As biophilic design becomes more of a focus in senior living, it’s important to consider therapeutic horticulture, defined as a modality that supports program goals aimed at enhancing participants’ health and wellbeing  through active and passive interaction with nature and plant-related activities such as gardening, according to the session “Outdoor Antidote: Introducing Therapeutic Horticulture into Senior Living Design” at the 2021 EFA Expo, Aug. 29-31 in Chattanooga, Tenn.

Therapeutic horticulture elevates a horticulture activity or a gardening activity to an intentional therapeutic intervention by targeting particular goals (physical function, cognitive function, activities of daily living function) in the implementation of that activity. With such a wide body of research about the benefits of biophilic design, the senior living industry should be exploring ways to creatively plan and design purposeful outdoor spaces, according to speakers Brad Smith, founder of BSA Place Creation, landscape architects and planners, and Elizabeth “Leah” Diehl, director of therapeutic horticulture at the University of Florida’s (UF) Wilmot Botanical Gardens, who presented the session.

“While it’s great to create places where people enjoy being, how much more effective would it be if we also plan and program purposeful activities to take place in those spaces?,” said Smith.

“Outdoor area development in senior living involves so much more than mere site cosmetology,” he said. “Our aim is to develop evidence-based design solutions that truly add value, enriching the lives of residents, their families, and those who work on site. That’s why we initially reached out to Leah—we saw the need for communities to not only plan and design outdoor spaces, but to also plan and program the therapeutic activities that can happen there.”

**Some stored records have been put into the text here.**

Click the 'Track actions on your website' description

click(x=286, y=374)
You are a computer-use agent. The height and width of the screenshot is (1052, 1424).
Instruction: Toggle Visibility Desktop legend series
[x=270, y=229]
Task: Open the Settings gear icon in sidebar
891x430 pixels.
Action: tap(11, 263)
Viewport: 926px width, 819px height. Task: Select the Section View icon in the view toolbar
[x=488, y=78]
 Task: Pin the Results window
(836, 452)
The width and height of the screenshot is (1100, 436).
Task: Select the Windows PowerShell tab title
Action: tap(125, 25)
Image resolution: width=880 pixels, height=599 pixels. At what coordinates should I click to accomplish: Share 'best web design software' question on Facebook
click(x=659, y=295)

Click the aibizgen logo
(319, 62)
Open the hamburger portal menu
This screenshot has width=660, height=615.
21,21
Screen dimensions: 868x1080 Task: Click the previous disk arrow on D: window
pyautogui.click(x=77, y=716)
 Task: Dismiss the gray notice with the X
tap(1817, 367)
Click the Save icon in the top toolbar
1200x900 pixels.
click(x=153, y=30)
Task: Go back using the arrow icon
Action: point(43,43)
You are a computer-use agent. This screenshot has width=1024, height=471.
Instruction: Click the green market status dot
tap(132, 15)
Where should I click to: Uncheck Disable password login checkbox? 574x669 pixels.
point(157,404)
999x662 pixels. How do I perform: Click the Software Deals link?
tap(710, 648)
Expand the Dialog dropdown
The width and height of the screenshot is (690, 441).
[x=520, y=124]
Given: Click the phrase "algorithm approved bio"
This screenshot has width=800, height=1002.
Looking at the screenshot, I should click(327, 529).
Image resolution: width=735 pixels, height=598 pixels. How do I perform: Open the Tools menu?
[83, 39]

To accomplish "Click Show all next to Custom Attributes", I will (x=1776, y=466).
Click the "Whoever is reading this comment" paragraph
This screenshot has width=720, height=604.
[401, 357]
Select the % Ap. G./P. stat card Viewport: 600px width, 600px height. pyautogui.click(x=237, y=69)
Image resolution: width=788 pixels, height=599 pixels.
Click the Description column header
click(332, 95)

In the Wilmot Botanical Gardens Therapeutic Horticulture Program at UF, Diehl works with diverse client groups—including veterans, young adults in addiction recovery, people with movement disorders, cancer patients, and people recovering from stroke-associated paralysis, and adults with autism spectrum disorders and other developmental disabilities. The program utilizes a greenhouse and garden environment for class activities that encourage participants to explore horticulture through propagating and nurturing plants, with each activity designed to incorporate specific therapeutic benefits, such as socialization, intellectual and sensory stimulation, gross/fine motor skills, and eye/hand coordination.

Smith recognized how easily this program could be adapted for the needs of those in the senior living community.

One of the best ways to incorporate therapeutic horticulture into senior living communities is by designing outdoor and other plant-filled spaces that aren’t just beautiful but also engaging in both passive and active ways. “These spaces need to be physically accessible, but they also need to be psychologically accessible—in other words, do they look safe, comfortable, and interesting? Are there things to explore, discover, and engage with throughout the space while also providing comfortable resting areas?,” Diehl said.

Furthermore, she added, it’s important for the landscape architect, horticultural therapist, administrators, staff, and residents at a community to create and plan ways for people to interact with the space and each other. “Growing and maintaining plants is an inherently meaningful activity that contributes to one’s community and through that process we can help people build self-efficacy, self-esteem, and increase control over one’s environment,” Diehl said.

Smith encouraged attendees to go beyond adding a mobile cart with potted plants and instead look to create sensory gardens that offer a variety of experiences. Citing an example outside the industry, he said Boothbay Botanical Gardens in Maine runs a therapeutic horticulture program for all ages with a garden that has individual spaces devoted to each of the senses.

Smith presented creative ideas on ways to reimagine the outdoor space at senior living communities that create community while increasing engagement and life satisfaction. Diehl underscored the importance of those outdoor spaces by outlining a multitude of research studies on the benefits of nature interaction for older adults. She described how integrating therapeutic horticulture into those settings provides intentional and meaningful opportunities for seniors to build self-esteem, self-efficacy, and social connection that may have been lost in the aging process or in the transition into a new, shared living environment.

Smith and Diehl challenged leaders and designers in senior living to press the envelope and delve into the low-cost, high-yield mix of interactive design and therapeutic horticulture that is tailored to the needs of seniors while energizing outdoor space and enhancing health and well-being for the entire senior community.